▶ **Provided records**

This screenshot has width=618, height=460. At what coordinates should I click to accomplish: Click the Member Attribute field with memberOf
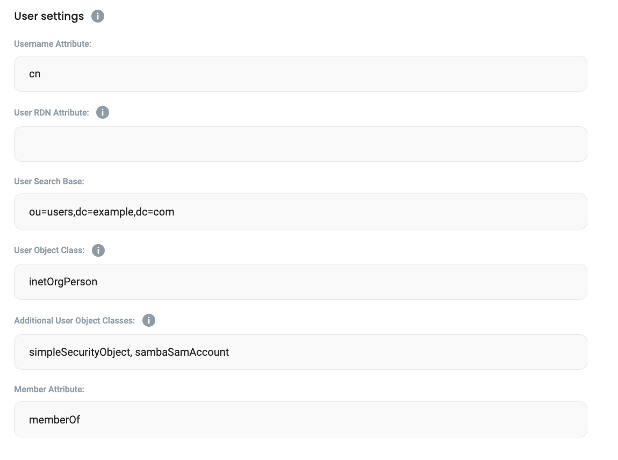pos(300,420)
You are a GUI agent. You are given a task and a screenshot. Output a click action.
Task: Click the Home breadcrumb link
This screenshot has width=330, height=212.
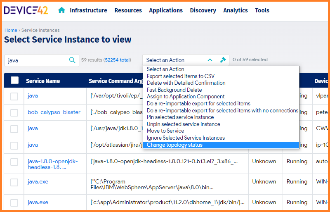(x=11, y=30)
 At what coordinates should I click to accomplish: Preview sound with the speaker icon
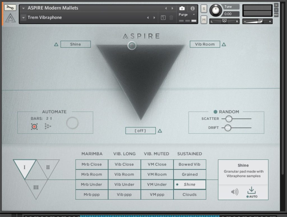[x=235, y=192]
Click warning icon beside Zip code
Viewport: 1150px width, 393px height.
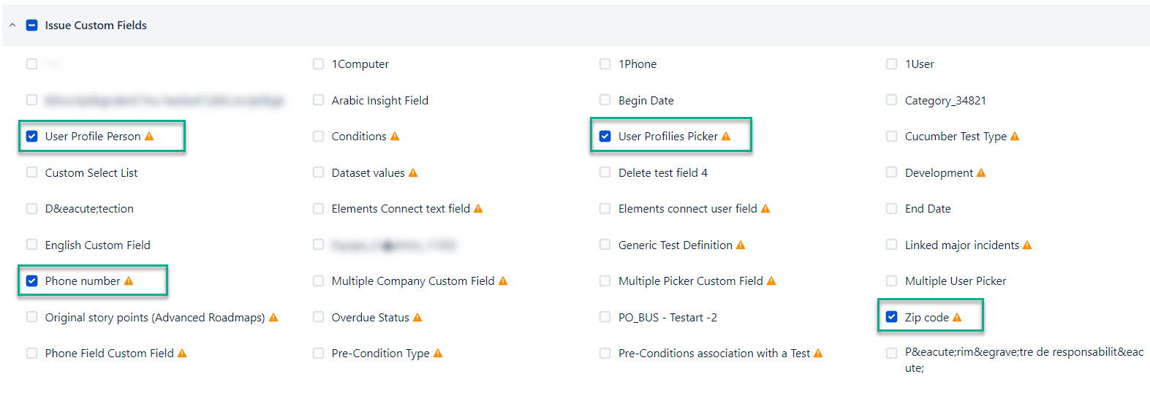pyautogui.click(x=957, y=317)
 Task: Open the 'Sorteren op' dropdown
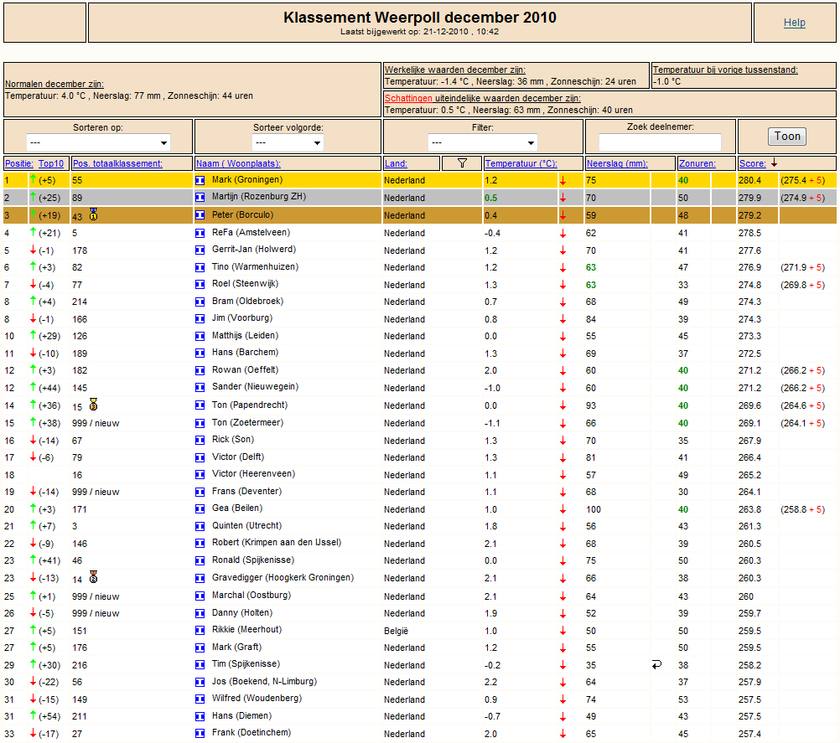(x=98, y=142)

▶ **Objective**
Reproduce the listing from its first line up to and including the line with "[x=235, y=192]", without the pictures.

▶ **Written solution**
This screenshot has width=618, height=460. At what coordinates should I click to accomplish: Click the Member Attribute field with memberOf
pos(300,420)
You are a GUI agent. You are given a task and a screenshot. Output a click action.
Task: Click the Home breadcrumb link
This screenshot has width=330, height=212.
(x=11, y=30)
 At what coordinates should I click to accomplish: Preview sound with the speaker icon
[x=235, y=192]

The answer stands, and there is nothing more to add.